Aesop's fable of the Fox and the Crow.
Here is the story;
A Fox once saw a Crow fly off with a piece of cheese in its beak and settle on a branch of a tree.
"That's for me, as I am a Fox," said Master Reynard, and he walked up to the foot of the tree.
"Good day, Mistress Crow," he cried. "How well you are looking today: how glossy your feathers; how bright your eye. I feel sure your voice must surpass that of other birds, just as your figure does; let me hear but one song from you that I may greet you as the Queen of Birds."
The Crow lifted up her head and began to caw her best, but the moment she opened her mouth the piece of cheese fell to the ground, only to be snapped up by Master Fox.
"That will do," said he. "That was all I wanted. In exchange for your cheese I will give you a piece of advice for the future: "Do not trust flatterers."

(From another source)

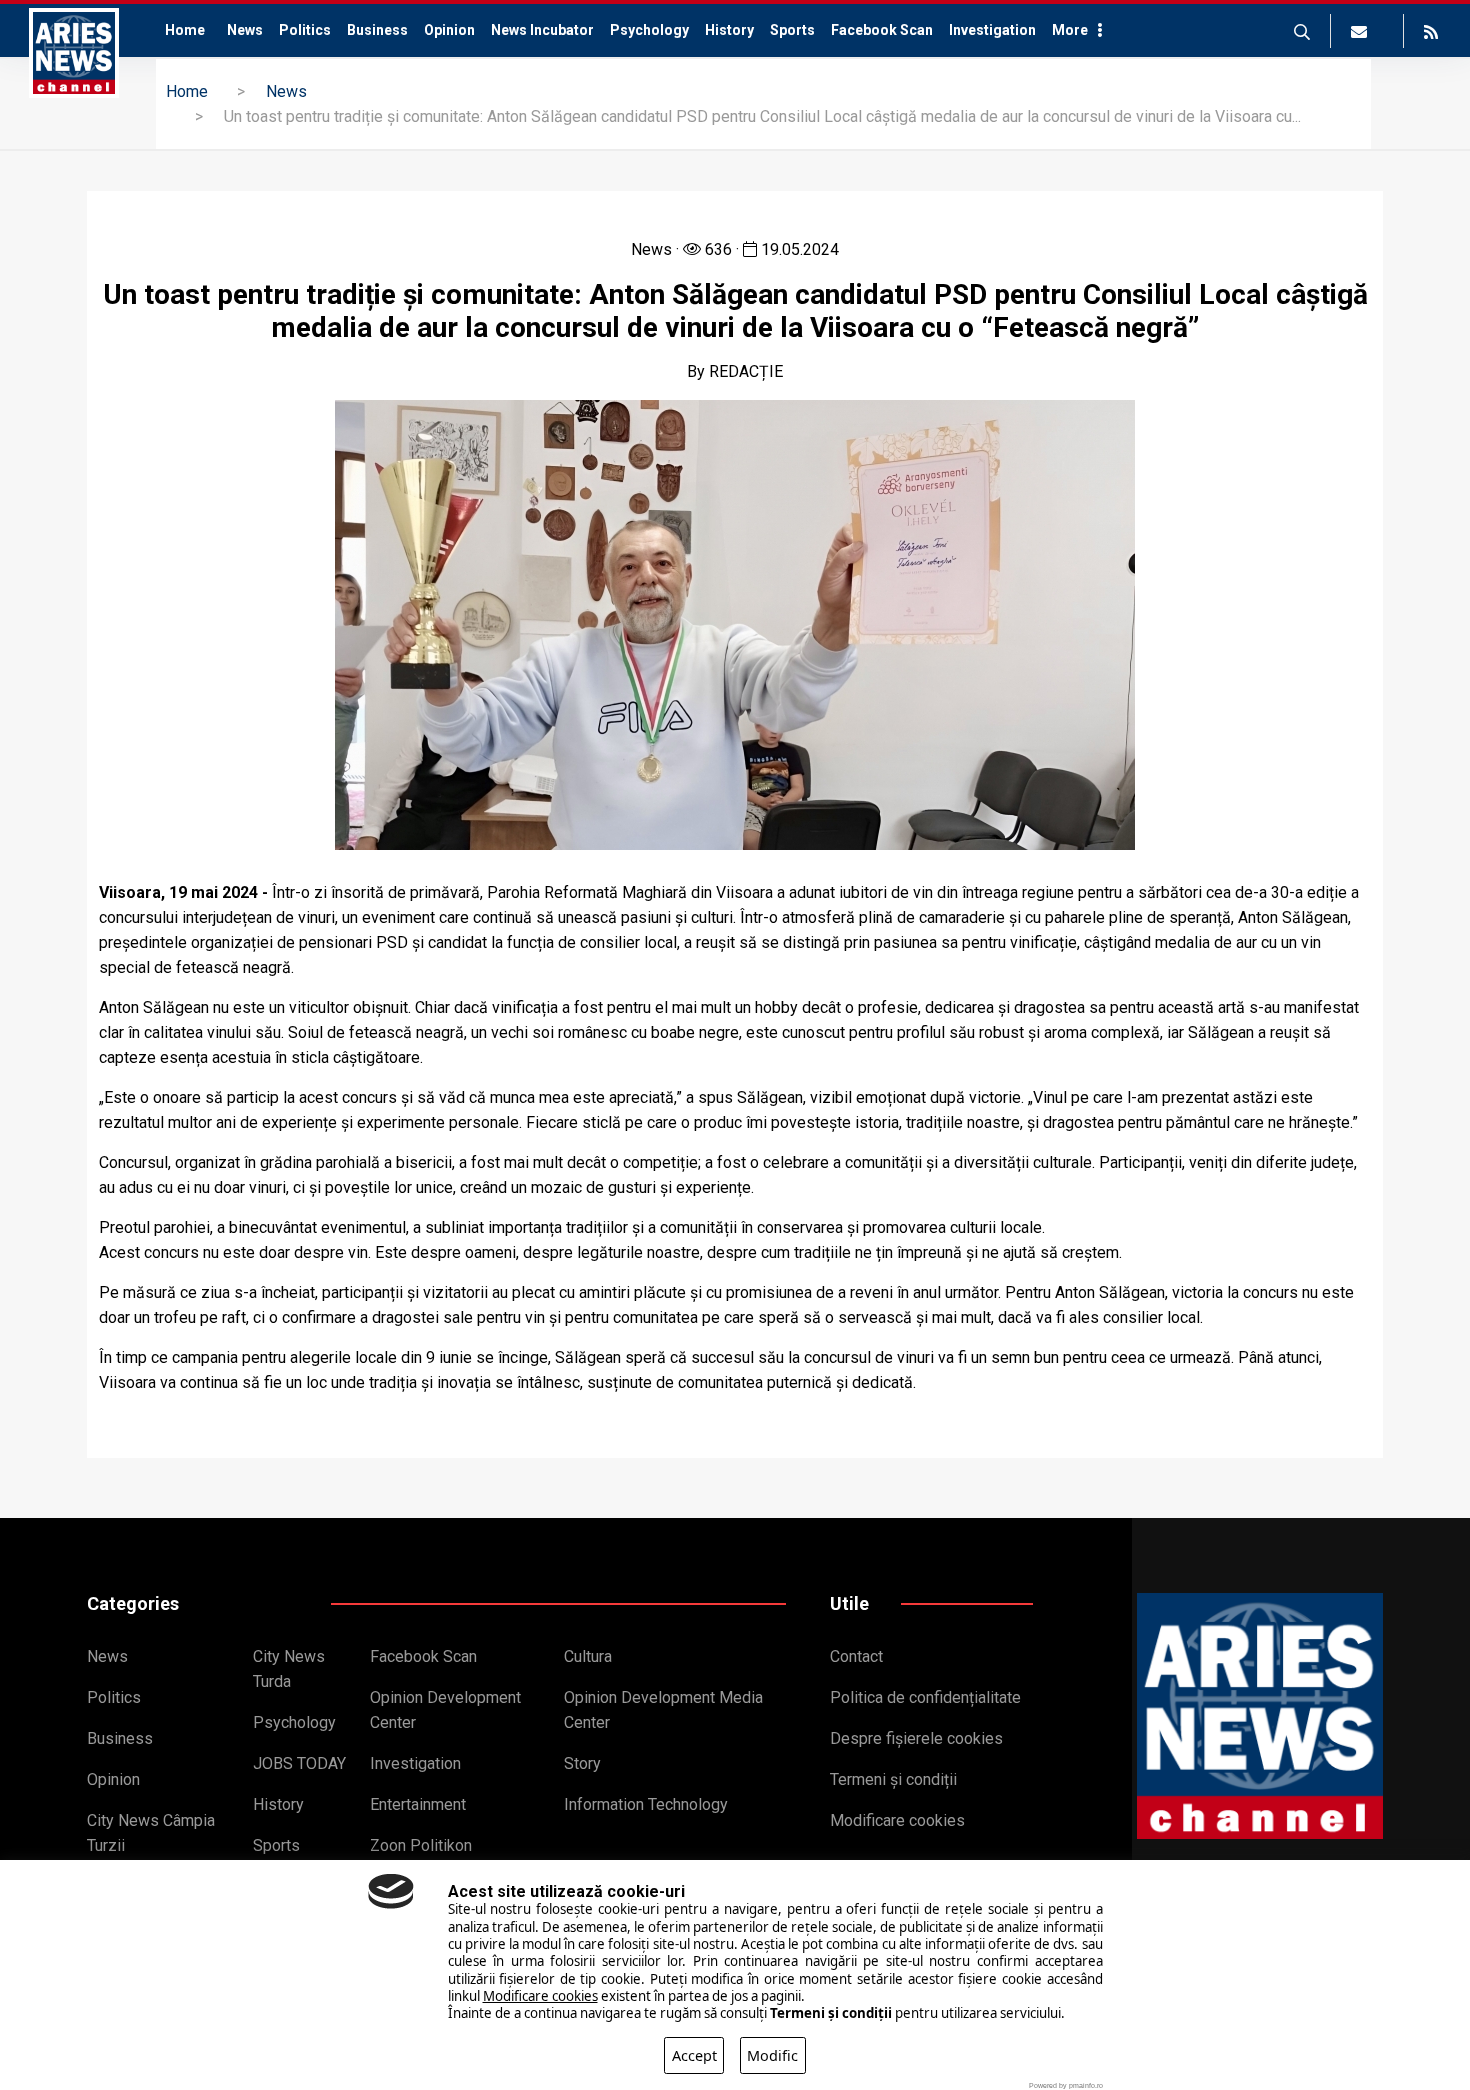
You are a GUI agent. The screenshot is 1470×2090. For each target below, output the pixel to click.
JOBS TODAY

This was part of a double-page spread I was asked to produce for an AOI ( Association of Illustrators) forthcoming publication, The Illustrator's Guide to Law and Business Practice, coming out this month I think.
The chapter was about Negotiating, and so I've shown 6 examples of situations where negotiation played a key part.
A victorian Parisian enquiring as to the price of ..une poule de trottoir,
the crusader and Death playing chess (Seventh Seal),
a deal struck between a Morrocan carpet salesman and a European traveller,
Benjamin Disraeli flattering Queen Victoria,
Aesop's fable of the Fox and the Crow,
and a Navajo chieftan trading with a frontier Fursman.